No obstante, Losardo no ahorró cuestionamientos a algunas medidas judiciales. «Sabemos que hay sentencias que realmente no se pueden entender. Lo que él (por Alberto Fernández) plantea es asegurar el debido proceso y que nadie tiene que tener una sentencia sin un juicio correcto y un debido proceso», dijo la ministra.

Desde el equipo que trabaja en ese paquete de leyes se preocuparon en remarcar a Clarín que la reforma «no es contra Comodoro Py ni contra nadie». Aunque está claro que es el lugar más cuestionado por el kirchnerismo. Además, cerca de la ministra estimaron que la confección de los proyectos «llevará tiempo», lo que impediría que se envíe antes de marzo. «No irían a extraordinarias», respondieron altas fuentes oficiales.

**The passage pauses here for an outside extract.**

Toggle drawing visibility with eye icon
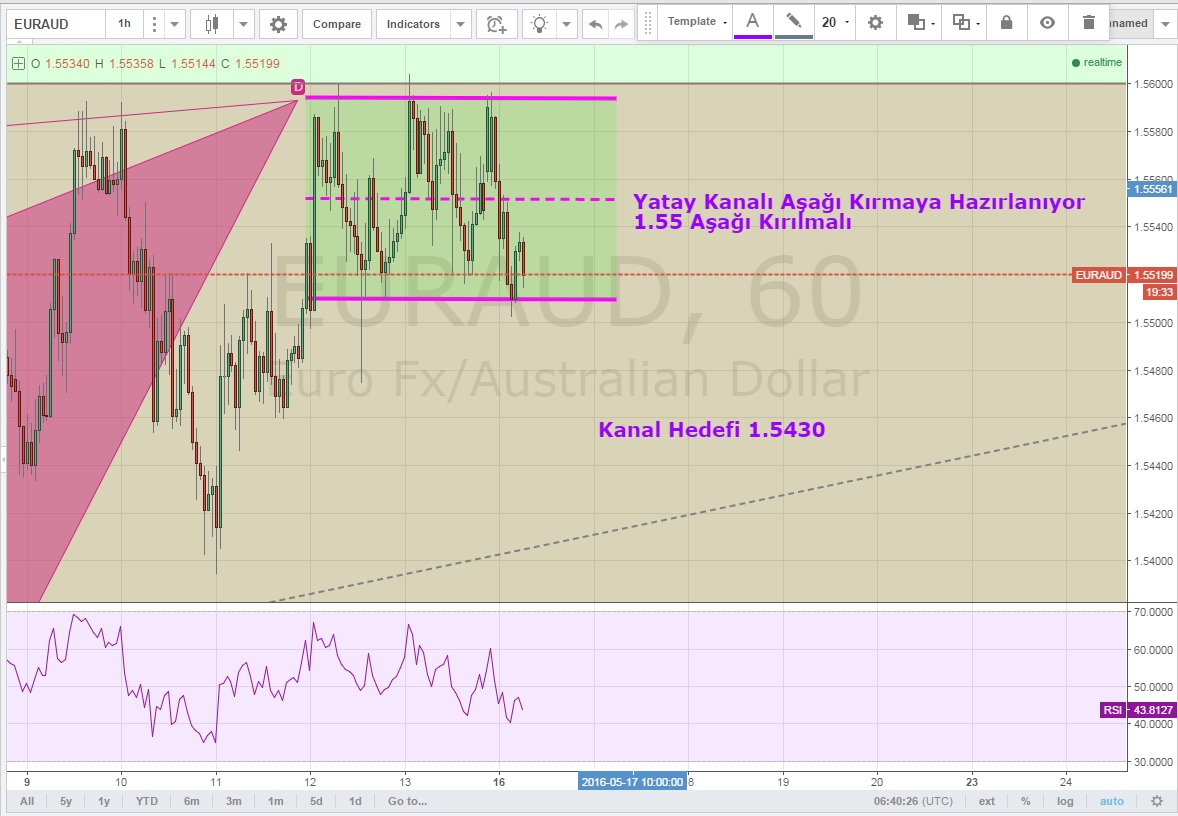1178x816 pixels. point(1047,22)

Junto a Losardo, trabajan en el tema la secretaria de Legal y Técnica, Vilma Ibarra, y el jefe de asesores, Juan Manuel Olmos; dos de las personas de mayor confianza de Alberto y con amplios conocimientos del mundo judicial. También aporta ideas para esa reforma integral es el secretario de Asuntos Estratégicos, Gustavo Béliz, otro hombre de extrema confianza del Presidente. Tanto es así que su nombre sonaba este martes en los pasillos de Casa Rosada como uno de los que liderará el proceso de intervención de la Agencia Federal de Inteligencia (AFI).

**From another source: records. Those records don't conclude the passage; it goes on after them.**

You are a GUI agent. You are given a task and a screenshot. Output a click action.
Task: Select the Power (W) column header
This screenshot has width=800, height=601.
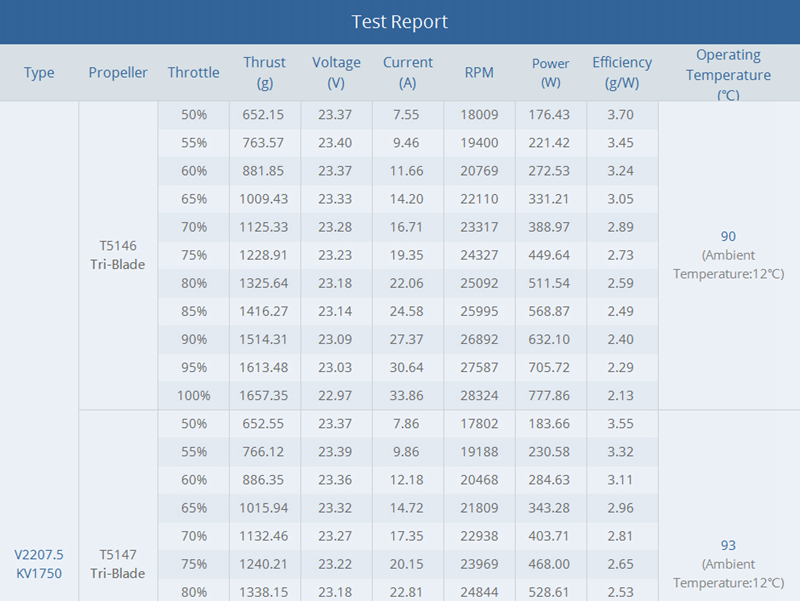550,73
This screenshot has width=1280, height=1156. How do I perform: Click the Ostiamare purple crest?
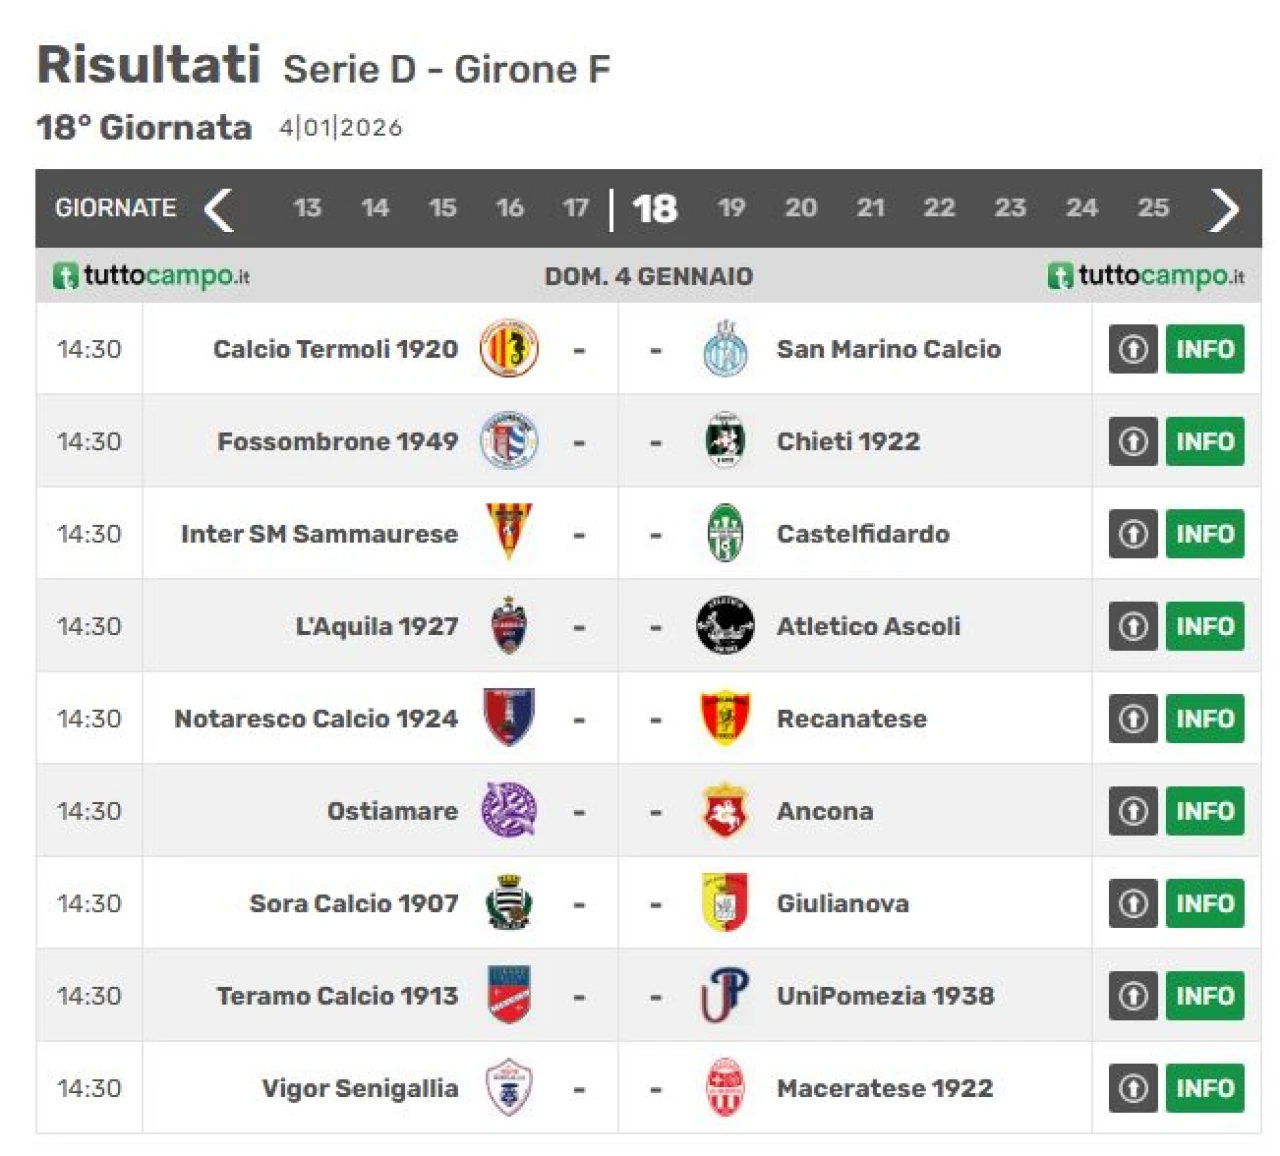[x=509, y=810]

Losardo se tomará las próximas horas para terminar de pulir la integración de su equipo. El ex subsecretario de la Agencia Federal de Inteligencia (AFI), Juan Martín Mena, será su número 2. Se trata de un hombre de extrema confianza de la vicepresidenta Cristina Kirchner pero, al mismo tiempo, con conocimiento de los pasillos de Justicia, donde se desempeñó entre 2009 y 2015 bajo el comando de Julio Alak, flamante ministro de Justicia bonaerense.

Como representante del Ejecutivo ante el Consejo de la Magistratura estará Gerónimo Ustarroz, primo y hermano de crianza de Eduardo «Wado» de Pedro, nuevo ministro del Interior de la Nación. Su presencia le garantizará a Cristina Kirchner un interlocutor confiable en el órgano que se encarga de remover y seleccionar jueces.